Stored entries
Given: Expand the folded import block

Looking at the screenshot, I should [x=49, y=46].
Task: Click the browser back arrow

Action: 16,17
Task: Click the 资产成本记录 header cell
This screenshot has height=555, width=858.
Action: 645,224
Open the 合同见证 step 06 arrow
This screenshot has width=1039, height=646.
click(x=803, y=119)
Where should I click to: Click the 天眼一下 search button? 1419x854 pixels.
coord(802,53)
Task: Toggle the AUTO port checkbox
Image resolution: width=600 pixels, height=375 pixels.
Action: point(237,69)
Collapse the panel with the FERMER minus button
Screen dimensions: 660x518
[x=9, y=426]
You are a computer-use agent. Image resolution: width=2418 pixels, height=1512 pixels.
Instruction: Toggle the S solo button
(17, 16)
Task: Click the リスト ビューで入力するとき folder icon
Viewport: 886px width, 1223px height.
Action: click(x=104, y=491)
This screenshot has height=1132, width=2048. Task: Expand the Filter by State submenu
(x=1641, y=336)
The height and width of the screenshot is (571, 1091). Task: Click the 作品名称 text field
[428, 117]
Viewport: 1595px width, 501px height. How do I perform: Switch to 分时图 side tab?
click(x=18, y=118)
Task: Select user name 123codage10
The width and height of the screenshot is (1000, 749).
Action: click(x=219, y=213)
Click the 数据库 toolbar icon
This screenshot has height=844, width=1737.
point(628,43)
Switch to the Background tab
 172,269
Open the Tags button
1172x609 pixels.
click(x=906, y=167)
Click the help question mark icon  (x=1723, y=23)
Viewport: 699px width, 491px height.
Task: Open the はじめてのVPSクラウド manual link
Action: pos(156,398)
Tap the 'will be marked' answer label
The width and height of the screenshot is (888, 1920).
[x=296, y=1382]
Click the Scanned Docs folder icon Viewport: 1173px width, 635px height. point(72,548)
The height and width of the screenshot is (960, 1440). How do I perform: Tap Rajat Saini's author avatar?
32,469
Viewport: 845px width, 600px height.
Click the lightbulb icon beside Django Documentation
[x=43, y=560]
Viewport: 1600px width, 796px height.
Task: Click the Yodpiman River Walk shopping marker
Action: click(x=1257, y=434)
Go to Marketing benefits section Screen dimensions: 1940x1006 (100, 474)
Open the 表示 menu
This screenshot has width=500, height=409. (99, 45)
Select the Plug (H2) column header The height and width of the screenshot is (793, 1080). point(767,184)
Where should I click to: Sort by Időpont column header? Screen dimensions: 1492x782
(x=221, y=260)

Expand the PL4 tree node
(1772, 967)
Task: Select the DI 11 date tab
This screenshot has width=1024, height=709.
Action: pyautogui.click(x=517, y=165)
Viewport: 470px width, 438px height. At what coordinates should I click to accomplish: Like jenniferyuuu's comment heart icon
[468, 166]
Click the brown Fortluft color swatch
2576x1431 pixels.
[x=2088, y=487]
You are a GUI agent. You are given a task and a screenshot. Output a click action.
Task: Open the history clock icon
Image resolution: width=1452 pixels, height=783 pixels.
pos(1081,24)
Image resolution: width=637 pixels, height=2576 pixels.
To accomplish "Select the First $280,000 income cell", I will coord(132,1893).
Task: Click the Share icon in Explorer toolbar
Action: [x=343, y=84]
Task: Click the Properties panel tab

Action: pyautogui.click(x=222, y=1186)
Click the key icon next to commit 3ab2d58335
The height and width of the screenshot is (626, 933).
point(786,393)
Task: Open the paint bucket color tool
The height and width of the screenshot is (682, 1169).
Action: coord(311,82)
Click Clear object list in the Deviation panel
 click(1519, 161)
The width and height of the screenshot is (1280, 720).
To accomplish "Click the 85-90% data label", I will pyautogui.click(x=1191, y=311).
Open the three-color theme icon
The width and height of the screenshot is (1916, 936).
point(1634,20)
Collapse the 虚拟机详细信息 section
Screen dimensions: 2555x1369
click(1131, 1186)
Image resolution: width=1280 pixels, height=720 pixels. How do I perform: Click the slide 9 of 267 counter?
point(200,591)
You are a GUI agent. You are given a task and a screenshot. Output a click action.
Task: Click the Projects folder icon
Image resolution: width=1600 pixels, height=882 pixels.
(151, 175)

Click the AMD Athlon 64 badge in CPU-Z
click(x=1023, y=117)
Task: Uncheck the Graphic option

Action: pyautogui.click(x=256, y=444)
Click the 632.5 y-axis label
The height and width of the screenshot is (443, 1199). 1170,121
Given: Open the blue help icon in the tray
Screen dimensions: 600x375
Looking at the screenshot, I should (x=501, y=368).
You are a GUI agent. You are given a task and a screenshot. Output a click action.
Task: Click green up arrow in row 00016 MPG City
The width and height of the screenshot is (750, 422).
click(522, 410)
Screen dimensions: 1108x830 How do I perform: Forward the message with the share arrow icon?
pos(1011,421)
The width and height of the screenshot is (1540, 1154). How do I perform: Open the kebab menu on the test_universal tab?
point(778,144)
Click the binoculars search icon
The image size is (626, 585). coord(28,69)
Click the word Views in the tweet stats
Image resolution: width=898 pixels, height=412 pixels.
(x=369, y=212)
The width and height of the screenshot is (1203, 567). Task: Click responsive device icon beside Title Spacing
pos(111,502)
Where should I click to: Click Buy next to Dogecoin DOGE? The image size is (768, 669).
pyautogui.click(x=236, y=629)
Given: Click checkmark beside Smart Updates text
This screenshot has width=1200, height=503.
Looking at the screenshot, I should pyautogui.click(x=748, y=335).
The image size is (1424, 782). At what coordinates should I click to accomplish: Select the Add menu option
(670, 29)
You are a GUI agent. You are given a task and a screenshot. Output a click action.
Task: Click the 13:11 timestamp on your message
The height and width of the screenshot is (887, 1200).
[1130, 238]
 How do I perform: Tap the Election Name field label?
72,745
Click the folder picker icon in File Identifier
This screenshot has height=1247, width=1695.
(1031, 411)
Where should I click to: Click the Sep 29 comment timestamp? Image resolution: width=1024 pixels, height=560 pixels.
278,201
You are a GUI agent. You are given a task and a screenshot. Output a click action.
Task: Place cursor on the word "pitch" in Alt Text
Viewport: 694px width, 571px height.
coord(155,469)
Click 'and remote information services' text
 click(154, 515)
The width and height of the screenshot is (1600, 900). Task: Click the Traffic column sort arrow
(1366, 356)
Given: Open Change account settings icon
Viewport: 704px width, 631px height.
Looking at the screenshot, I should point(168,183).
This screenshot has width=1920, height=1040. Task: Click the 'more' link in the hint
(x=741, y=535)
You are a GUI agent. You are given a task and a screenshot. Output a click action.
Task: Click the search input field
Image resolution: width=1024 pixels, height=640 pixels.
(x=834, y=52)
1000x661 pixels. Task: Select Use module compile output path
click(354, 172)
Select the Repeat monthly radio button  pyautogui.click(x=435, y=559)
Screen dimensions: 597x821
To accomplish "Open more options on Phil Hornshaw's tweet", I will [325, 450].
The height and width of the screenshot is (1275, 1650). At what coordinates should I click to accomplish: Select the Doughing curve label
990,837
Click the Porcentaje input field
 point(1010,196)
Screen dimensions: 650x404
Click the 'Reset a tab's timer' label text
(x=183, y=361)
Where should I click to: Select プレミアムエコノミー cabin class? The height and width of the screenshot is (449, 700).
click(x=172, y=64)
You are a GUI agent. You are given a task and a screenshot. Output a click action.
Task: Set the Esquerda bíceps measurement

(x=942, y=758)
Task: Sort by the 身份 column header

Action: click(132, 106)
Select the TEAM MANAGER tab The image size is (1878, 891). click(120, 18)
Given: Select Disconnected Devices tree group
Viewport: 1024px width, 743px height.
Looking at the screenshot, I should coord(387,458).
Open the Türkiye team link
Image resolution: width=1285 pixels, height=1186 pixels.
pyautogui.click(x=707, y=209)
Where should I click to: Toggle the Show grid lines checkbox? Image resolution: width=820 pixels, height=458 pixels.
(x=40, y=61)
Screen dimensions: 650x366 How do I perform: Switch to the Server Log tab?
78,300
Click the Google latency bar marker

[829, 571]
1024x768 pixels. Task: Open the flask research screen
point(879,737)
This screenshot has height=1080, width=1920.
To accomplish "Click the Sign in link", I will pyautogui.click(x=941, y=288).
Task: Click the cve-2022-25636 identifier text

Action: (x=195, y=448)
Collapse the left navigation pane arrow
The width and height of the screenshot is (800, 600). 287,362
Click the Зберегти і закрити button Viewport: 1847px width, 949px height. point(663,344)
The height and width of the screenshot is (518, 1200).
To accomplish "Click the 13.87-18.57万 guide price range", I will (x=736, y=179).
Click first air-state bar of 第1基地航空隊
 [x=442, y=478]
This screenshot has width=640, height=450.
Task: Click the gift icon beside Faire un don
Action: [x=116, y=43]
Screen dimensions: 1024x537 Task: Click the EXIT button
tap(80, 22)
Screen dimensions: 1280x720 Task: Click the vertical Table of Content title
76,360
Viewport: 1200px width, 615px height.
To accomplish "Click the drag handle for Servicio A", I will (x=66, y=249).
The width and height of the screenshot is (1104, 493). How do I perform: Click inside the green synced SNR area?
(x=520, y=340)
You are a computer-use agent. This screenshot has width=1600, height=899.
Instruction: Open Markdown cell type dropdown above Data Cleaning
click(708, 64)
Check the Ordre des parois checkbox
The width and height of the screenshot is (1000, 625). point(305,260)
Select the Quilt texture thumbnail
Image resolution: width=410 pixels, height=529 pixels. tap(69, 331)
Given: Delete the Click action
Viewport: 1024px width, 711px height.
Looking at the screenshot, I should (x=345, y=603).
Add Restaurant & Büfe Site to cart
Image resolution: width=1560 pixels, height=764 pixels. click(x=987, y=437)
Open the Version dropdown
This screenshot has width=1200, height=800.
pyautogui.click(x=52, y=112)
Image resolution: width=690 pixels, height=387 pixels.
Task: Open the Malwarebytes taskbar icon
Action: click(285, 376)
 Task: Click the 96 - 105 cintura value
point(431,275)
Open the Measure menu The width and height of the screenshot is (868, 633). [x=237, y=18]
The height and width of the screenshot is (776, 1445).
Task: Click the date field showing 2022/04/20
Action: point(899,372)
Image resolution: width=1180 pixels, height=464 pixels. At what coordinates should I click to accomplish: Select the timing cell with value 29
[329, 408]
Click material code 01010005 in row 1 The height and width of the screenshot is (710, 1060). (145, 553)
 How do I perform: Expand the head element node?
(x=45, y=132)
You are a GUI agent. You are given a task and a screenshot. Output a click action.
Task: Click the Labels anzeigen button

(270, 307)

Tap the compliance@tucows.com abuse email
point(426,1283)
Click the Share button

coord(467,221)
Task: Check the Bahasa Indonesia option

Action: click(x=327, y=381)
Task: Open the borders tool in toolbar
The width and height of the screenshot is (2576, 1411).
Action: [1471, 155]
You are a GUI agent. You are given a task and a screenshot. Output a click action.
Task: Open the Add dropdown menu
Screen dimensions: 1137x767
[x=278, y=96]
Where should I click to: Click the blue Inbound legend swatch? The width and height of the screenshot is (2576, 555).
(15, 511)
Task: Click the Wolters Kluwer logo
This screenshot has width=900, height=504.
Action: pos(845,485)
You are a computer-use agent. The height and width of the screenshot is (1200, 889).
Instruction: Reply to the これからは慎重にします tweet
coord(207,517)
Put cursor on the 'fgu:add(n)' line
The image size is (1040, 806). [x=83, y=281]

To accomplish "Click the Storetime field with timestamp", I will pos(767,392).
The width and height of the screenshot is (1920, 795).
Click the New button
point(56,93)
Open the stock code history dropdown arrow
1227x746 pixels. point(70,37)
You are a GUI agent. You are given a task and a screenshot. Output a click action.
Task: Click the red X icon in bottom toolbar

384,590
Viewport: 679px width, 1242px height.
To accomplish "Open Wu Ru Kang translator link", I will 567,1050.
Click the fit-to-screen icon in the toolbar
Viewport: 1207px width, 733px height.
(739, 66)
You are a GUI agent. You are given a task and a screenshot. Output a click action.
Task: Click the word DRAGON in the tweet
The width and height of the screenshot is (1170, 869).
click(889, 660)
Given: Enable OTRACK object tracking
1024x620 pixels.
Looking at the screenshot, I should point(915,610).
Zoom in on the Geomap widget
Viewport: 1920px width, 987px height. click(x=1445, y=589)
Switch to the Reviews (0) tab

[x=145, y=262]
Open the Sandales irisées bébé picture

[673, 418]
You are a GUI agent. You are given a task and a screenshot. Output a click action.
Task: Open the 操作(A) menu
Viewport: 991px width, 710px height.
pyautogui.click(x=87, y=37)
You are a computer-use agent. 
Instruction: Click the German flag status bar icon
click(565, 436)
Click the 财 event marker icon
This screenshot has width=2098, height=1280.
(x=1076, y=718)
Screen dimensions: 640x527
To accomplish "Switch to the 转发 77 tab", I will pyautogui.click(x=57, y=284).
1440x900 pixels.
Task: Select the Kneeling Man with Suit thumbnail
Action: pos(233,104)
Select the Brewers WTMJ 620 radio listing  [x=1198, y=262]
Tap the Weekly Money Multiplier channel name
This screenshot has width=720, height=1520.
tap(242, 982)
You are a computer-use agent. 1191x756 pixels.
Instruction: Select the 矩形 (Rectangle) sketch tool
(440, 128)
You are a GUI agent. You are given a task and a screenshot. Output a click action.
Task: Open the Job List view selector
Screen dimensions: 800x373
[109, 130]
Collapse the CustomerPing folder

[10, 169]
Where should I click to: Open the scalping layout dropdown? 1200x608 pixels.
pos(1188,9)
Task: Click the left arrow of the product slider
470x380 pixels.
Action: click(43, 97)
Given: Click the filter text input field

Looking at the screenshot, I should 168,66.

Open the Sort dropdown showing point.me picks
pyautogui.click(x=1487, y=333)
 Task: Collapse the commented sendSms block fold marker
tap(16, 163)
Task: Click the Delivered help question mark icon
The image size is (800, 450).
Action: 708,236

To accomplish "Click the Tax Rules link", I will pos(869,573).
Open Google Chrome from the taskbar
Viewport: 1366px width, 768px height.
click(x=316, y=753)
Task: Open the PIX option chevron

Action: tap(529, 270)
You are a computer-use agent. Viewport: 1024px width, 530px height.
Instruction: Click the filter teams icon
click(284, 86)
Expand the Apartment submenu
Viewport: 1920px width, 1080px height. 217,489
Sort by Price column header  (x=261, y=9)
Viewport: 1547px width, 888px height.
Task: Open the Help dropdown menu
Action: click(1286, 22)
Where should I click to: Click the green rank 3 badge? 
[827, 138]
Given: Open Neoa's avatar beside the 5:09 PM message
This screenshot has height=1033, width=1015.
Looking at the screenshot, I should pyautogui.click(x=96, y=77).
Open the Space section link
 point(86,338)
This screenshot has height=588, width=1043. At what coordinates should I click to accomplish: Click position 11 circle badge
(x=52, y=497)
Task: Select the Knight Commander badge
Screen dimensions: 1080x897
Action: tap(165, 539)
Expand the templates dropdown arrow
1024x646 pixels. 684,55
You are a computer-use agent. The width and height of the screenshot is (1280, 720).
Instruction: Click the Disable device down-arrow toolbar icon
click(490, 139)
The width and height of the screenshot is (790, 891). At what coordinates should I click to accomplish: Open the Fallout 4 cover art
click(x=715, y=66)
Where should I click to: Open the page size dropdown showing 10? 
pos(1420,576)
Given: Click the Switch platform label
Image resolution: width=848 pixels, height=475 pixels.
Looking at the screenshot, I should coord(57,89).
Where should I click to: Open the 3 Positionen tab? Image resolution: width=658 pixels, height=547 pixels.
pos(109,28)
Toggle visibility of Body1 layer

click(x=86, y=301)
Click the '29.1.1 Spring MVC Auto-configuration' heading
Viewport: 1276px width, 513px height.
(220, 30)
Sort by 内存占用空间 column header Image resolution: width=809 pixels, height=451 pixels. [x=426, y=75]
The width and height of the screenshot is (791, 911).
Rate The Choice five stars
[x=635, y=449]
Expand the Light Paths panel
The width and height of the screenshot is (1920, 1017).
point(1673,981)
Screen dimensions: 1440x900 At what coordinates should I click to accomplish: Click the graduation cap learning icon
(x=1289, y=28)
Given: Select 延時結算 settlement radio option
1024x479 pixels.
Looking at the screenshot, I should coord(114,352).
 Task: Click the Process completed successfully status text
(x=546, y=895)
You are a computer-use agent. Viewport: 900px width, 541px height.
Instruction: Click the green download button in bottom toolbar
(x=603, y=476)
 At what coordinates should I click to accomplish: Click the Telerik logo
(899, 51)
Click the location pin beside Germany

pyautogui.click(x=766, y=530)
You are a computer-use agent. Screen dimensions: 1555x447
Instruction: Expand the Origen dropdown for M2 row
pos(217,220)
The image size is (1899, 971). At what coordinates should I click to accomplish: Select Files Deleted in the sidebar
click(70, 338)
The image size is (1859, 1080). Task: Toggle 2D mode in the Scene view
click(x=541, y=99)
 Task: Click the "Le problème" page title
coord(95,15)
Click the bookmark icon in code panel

**Stated task:** From the rows above, copy every line that contains the word "block".

**Worked answer:**
Given: Expand the folded import block
 Task: Collapse the commented sendSms block fold marker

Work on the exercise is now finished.